ARTICLE:
•••
Sam Smith, Progressive Review – A striking chart accompanying Charles Blow’s NY Times recent column on music sales raises questions about how important unpaid downloads actually are. For example, in 2008 paid downloads of singles brought in about one billion dollars. The best year for CDs was 1999 when there were roughly $15 billion of sales. Since then CD sales have collapsed.
But let’s imagine that everyone who had downloaded a single in 2008 had bought a CD instead; the gross sales would be greater than the record year for CDs a decade ago.
NPD has estimated that there were 5 billion songs downloaded for free in 2006, suggesting a loss of one third of the value brought in by CDs in their peak year.
But is this accurate? Even if the estimate is correct, it ignores the fact that people do things for free that they would never pay for. Imagine you are at a party, and the host suddenly announces that there will be a charge for the drinks and the snacks. What effect would this have on your thirst and desire for tortilla chips?
In 2006, NPD estimated that there were only 15 million free downloaders. For them to have driven gross sales to what they were back in 1999, each free downloader would have to had spent about $150. This is the dream world in which the RIAA lives.
The recording industry – whether because it has been badly misled by its lawyers or because of innate incompetence – has been trying to justify its collapse on free downloads. The evidence suggests that the shift from CDs to singles has been immensely more important, but it’s more comforting to blame it all on others. Interestingly, as America’s newspapers go in a similar collapse, their publishers are doing much the same thing: blaming web aggregators, even though for many years reporters at the NY Times, Washington Post and elsewhere were tipping off Matt Drudge about their forthcoming scoops because – unlike their bosses – they knew it would drive readers to them.
•••
EXERCISES:
A) According to the article on music sales, how many free downloaders did NPD estimate there were in 2006?
B) Extend the article on music sales and free downloads, picking up after its last sentence.

GIVEN MATERIAL:
•••
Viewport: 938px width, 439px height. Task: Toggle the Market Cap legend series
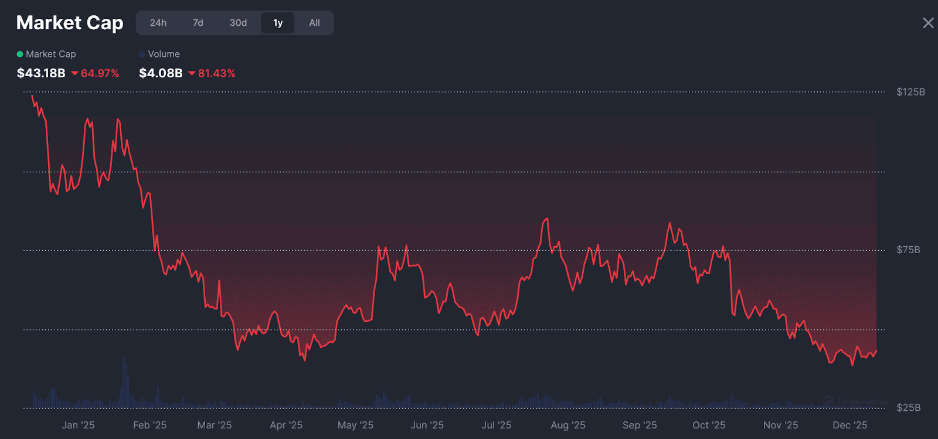pyautogui.click(x=46, y=54)
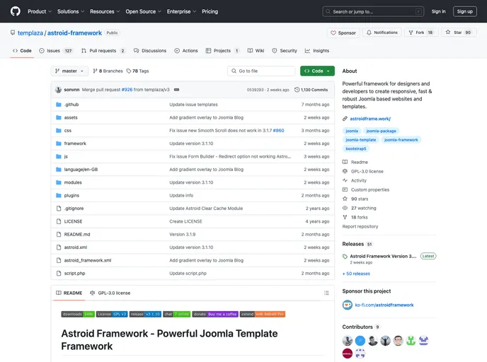Expand the green Code dropdown button

317,71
•••
EXERCISE ANSWERS:
A) Only 15 million.

B)
Further, I suspect technology explains only a portion of the story. Culture changes as well as does technology, yet because it is not as easy to quantify, it doesn’t get anywhere near the attention.
Still, people’s willingness to buy music is based on a number of non-technological considerations such as;
What role does music play in our culture? Do we sing as much as we used to? Is music – outside of concerts and other performances – a community matter or is it highly atomized like other aspects of our culture?
Much of music traditionally came out of communities – work songs, gospel music and expressions of nationalism, regionalism and other values. This side of music has faded, replaced by sounds imposed on society by wealthy corporations. What does this do to sales?
What if these sounds – once the effect of intensive marketing has worn itself out – don’t have much lasting intrinsic appeal? What if they leave an aura that actually drains music of some of its excitement and cultural importance? What if RIAA is killing music?
Some years back, I wrote about jazz this way:
“The essence of jazz is the same as that of democracy: the greatest amount of individual freedom consistent with a healthy community. Each musician is allowed extraordinary liberty during a solo and then is expected to conscientiously back up the other musicians in turn. The two most exciting moments in jazz are during flights of individual virtuosity and when the entire musical group seems to become one. The genius of jazz (and democracy) is that the same people are willing and able to do both. Here’s how Wynton Marsalis describes it: ‘Jazz is a music of conversation, and that’s what you need in a democracy. You have to be willing to hear another person’s point of view.'”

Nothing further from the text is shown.